§ **Problem to solve**
Give again the entries below exactly, beginning at the first line and ending at the line with "UDF IsConnected2 (457, 1594)".

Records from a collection
- - -

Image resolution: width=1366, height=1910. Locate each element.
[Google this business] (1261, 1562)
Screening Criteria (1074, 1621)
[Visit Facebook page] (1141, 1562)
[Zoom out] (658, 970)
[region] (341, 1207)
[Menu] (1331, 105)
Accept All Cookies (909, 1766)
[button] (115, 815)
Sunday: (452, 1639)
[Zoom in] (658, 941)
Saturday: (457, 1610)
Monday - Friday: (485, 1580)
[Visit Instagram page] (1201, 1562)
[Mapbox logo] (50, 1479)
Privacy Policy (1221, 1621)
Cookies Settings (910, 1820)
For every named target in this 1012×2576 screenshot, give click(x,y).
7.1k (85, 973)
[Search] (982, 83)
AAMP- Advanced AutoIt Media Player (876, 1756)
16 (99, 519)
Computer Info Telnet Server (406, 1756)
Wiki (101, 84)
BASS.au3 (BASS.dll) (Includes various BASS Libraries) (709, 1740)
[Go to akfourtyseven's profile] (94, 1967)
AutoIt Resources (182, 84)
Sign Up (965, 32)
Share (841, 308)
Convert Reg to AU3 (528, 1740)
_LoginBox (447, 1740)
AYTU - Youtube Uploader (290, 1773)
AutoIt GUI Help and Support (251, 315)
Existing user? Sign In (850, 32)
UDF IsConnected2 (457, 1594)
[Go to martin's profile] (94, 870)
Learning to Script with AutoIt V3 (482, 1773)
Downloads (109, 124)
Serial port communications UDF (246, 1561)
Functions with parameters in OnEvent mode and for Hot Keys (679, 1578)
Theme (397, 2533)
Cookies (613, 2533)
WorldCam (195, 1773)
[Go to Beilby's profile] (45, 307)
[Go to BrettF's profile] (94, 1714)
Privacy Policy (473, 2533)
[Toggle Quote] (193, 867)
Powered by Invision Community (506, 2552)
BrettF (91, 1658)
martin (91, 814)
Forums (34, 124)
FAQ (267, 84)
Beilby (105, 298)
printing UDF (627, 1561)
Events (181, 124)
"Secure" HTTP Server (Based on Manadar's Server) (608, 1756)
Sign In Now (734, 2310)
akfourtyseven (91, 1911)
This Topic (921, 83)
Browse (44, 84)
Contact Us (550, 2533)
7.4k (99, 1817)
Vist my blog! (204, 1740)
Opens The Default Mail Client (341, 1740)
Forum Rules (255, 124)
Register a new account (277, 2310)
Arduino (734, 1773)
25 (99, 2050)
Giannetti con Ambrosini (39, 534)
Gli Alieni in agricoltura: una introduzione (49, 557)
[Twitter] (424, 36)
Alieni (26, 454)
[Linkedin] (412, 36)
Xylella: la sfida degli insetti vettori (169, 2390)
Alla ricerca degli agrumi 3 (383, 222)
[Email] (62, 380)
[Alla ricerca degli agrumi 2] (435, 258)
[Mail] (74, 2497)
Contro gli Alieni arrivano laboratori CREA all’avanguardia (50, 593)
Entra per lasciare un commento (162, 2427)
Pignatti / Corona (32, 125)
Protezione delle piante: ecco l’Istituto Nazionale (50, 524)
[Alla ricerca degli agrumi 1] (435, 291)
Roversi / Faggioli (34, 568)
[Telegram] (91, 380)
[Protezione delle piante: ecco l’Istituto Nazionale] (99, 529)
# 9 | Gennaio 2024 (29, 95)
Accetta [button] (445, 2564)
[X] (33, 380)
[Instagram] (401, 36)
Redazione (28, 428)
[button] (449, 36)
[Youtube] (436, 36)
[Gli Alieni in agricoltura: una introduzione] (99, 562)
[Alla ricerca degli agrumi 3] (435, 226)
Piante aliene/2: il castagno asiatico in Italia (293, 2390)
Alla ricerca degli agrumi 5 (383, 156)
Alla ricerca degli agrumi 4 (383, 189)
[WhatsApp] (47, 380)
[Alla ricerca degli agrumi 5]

- - -

§ **Response**
Image resolution: width=1366, height=1910. Locate each element.
[Google this business] (1261, 1562)
Screening Criteria (1074, 1621)
[Visit Facebook page] (1141, 1562)
[Zoom out] (658, 970)
[region] (341, 1207)
[Menu] (1331, 105)
Accept All Cookies (909, 1766)
[button] (115, 815)
Sunday: (452, 1639)
[Zoom in] (658, 941)
Saturday: (457, 1610)
Monday - Friday: (485, 1580)
[Visit Instagram page] (1201, 1562)
[Mapbox logo] (50, 1479)
Privacy Policy (1221, 1621)
Cookies Settings (910, 1820)
For every named target in this 1012×2576 screenshot, give click(x,y).
7.1k (85, 973)
[Search] (982, 83)
AAMP- Advanced AutoIt Media Player (876, 1756)
16 (99, 519)
Computer Info Telnet Server (406, 1756)
Wiki (101, 84)
BASS.au3 (BASS.dll) (Includes various BASS Libraries) (709, 1740)
[Go to akfourtyseven's profile] (94, 1967)
AutoIt Resources (182, 84)
Sign Up (965, 32)
Share (841, 308)
Convert Reg to AU3 (528, 1740)
_LoginBox (447, 1740)
AYTU - Youtube Uploader (290, 1773)
AutoIt GUI Help and Support (251, 315)
Existing user? Sign In (850, 32)
UDF IsConnected2 (457, 1594)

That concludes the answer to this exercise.